A Machine To See With
2010 │ Mobile phone game
“A Machine To See With” is a project augmenting the reality as well as a “movie” made on-site. The work was exhibited at the 2010 Sundance Film Festival and at the San Jose Biennial. The artist collective requests that viewers make a reservation for each 50 minute screening, and that they leave their phone numbers. Viewers will then receive a mysterious phone call at the appointed time with information for a meeting point where they will rendezvous with a group of partners they’ve never met, to carry out the task of robbing a bank together!
This work was inspired Jean-Luc Godard’s flim “Pierro le Fou”, in which Jean Paul Belmondo’s character says, “my eyes are a machine to see with”. This “movie” uses the city as a backdrop, and the audiences are the leading actors to complete the film. The screen that separates the audience from the image is removed, and the films point-of-view comes from the anonymous masses. Participants act out the scene as they interact with the unknowing gaze; they create their own movie in their minds for an imaginary audience who may or may not know what is going on.

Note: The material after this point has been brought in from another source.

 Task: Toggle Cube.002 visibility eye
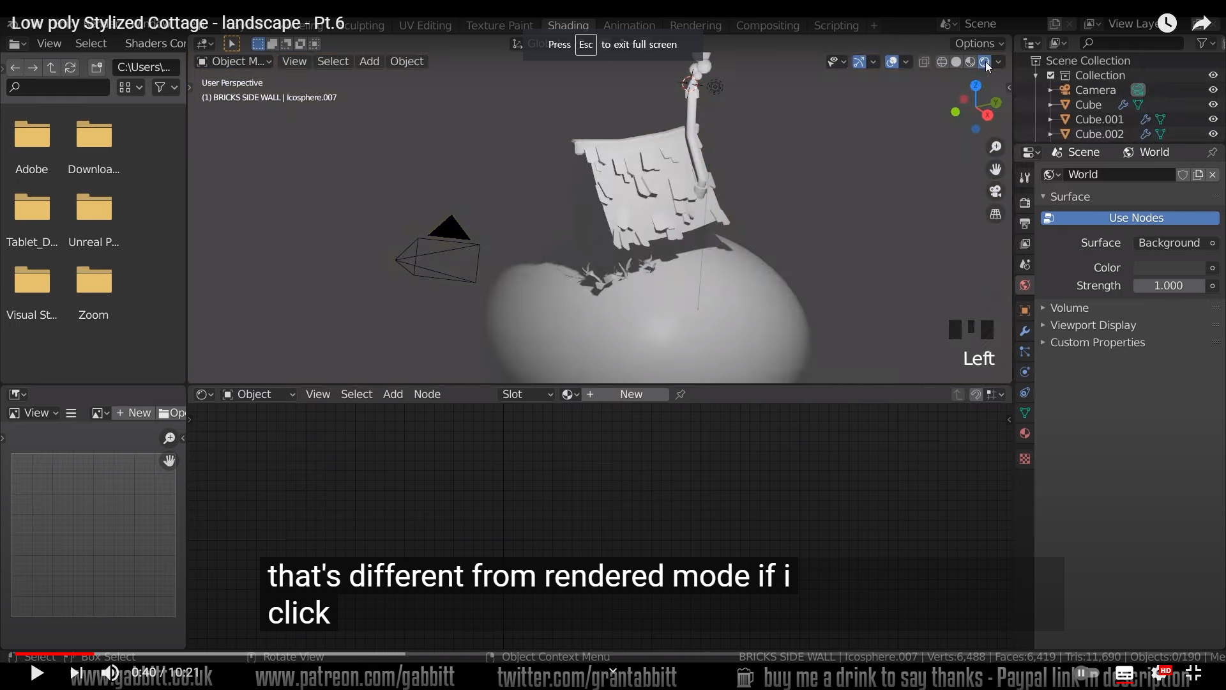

This work was produced in the wake of the 2008 global economic meltdown. When participants received their phone call with instructions for a bank robbery, the significance of financial capital and the impact of this system on the individual incited the real actions. The exploitation of neo-liberalism that has left them feeling powerless was recalled—as they contemplate their response. This immersive and interactive movie and game changes reality into action, and a fictional plot becomes more real than reality itself, confusing the audience’s understanding of the real world with a “virtual” game.